Полина Матвеевна увидела и усмехнулась:
— На этикетках пишешь? Ну, хоть какая-то польза от старого хлама.
— Я не хочу забыть, — сказала я. — Ничего. Ни одну минуту.
Она посмотрела на меня. Долго. Потом кивнула:
— Тогда пиши. Но не трать время на красивые слова. Пиши правду. Холодную, голодную, страшную правду. Чтобы те, кто выживут, знали — чего это стоило.

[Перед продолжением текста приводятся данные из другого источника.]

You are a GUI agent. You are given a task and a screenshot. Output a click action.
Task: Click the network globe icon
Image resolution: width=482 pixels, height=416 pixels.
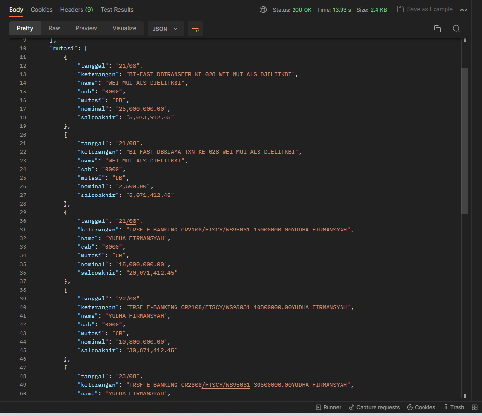[x=263, y=10]
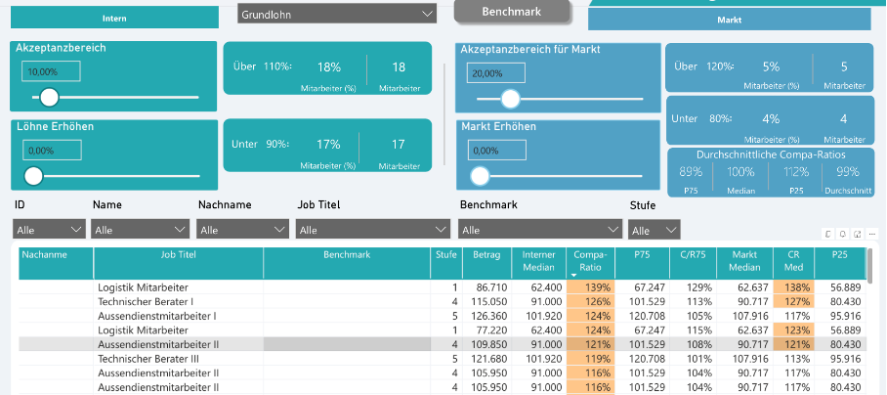Sort table by the Betrag column header
This screenshot has width=887, height=395.
pos(486,261)
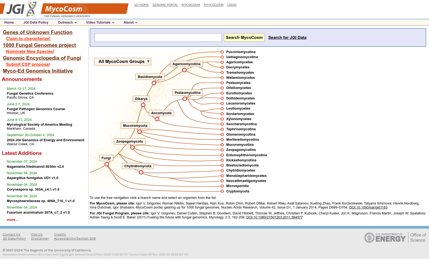Select the Saccharomycotina tree entry
This screenshot has height=268, width=429.
241,124
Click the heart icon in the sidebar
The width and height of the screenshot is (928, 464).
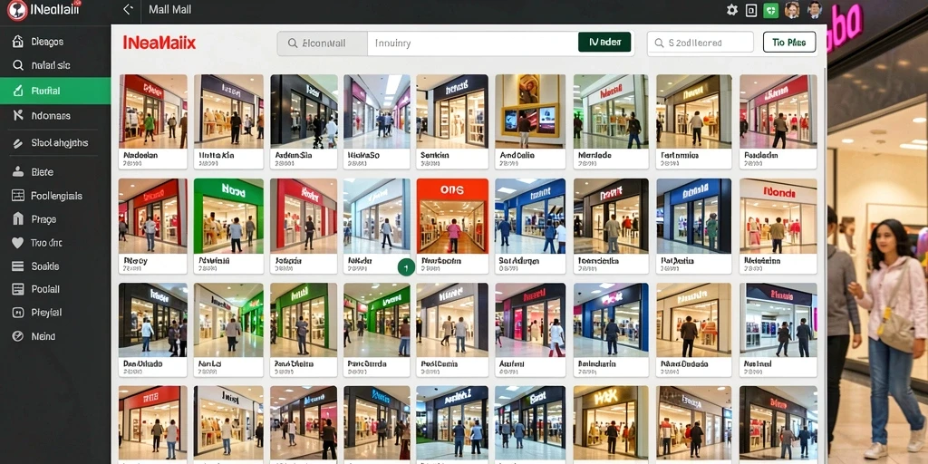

Я писала каждую ночь. При свете керосиновой лампы. Когда этикетки кончились, я начала отдирать от стен старые обои — бумажные, с золотыми вензелями, ещё с царских времён. Я переворачивала их и писала на изнанке. Белая, чистая бумага. Полина Матвеевна смеялась: «Ты даже стены раздеваешь ради своих записок». А я молчала. Я знала — эти стены видели всё. Они заслужили, чтобы их голос был услышан.
---
Запись первая. Сентябрь 1941.
Мы упаковывали «Венеру» три дня. Я сбила пальцы о деревянные рейки, содрала кожу о гвозди. Кровь смешалась с масляной краской, и я смотрела на свои руки и думала: это моя жертва. Маленькая, ничтожная, но жертва.
Полина Матвеевна перевязывала мои раны тряпками, которые мы рвали от собственных юбок.
— Терпи, девочка, — говорила она. — История не прощает трусости.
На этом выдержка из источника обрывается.